The Poverty of Low Expectations
There is a subtle form of poverty that comes from low expectations. The expectations can be be from within yourself or from someone else. I will never forget my first encounter with this poverty. I was in my first year of teaching in an inner city charter school. In a quiet moment during the spring, I overheard two 6th grade girls talking about their future jobs. One was going to be working at Burger King and the other thought that Dairy Queen would be a better place to work. They didn’t know anyone who had a job outside of fast food. Our school motto was “The Road to College” but in their minds, they didn’t have any other options. This moment was both a surreal and heartbreaking. These girls had adopted the expectations of their families. This also gets to the heart of why poverty is cyclical and the huge disadvantage that poor kids inherit.
All of this is pointing to one thing: It is SO IMPORTANT that teachers resist these low expectations. We need to be aware of expectations and throw our entire weight into pushing against them. The kids who expect to succeed will. We automatically come alongside them and push them. It is the kids who are struggling that need mindset lessons, attitude adjustments, and engaging opportunities the most.
If Puzzle Shift Create means anything at all, it is an invitation to the kids who expect school to suck. They can have the freedom to show off their strengths, do things that they find interesting, and shine in their own way. You get more out when you put more in. For too many of these kids, it will be the first time they’ll be in control of their own steps forward.
In so many STEM trainings, it has been said that students need an ‘authentic audience’ to share their school work. This takes it one step further. Puzzle Shift Create is a course that faces the world, not the traditional classroom and all the baggage that comes with it. We are doing things because they are effective in the world. When those things stop working, it’ll get fixed or scrapped. The consequences for our efforts are in the real world as much as possible; for example, entrepreneurs will be selling for real money, designers will have their work online.

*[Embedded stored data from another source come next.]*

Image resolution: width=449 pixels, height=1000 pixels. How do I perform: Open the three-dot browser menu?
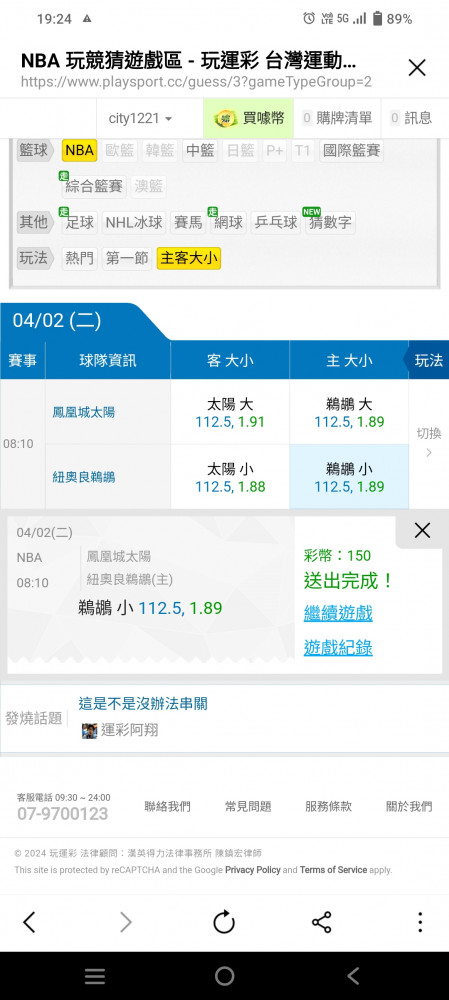(x=419, y=922)
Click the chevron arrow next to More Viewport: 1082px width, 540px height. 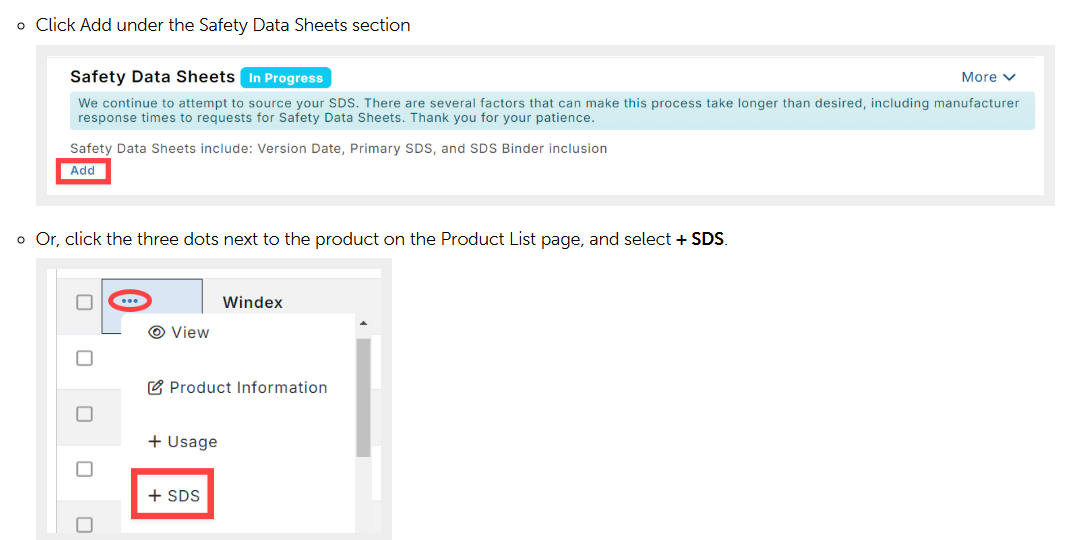tap(1009, 78)
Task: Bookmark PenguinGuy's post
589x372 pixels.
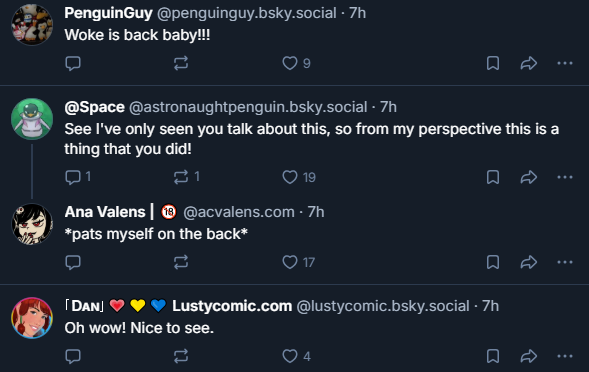Action: pyautogui.click(x=493, y=63)
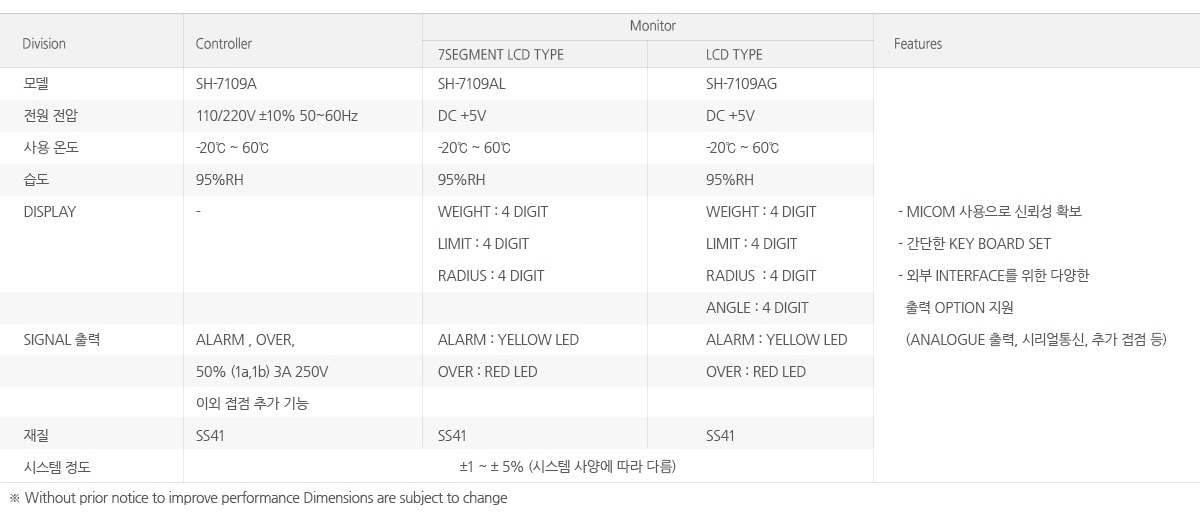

It was strange, I have had so many kids assume that we cannot do something for no real reason. I came to understand that kids are conditioned to assume they can’t do things that they don’t see everyone else already doing. Some of my most vivid memories of starting this program are of students realizing that we can do stuff here. Our brainstorming would get quiet after I asked “Why can’t we do that? We can do all kinds of stuff here!”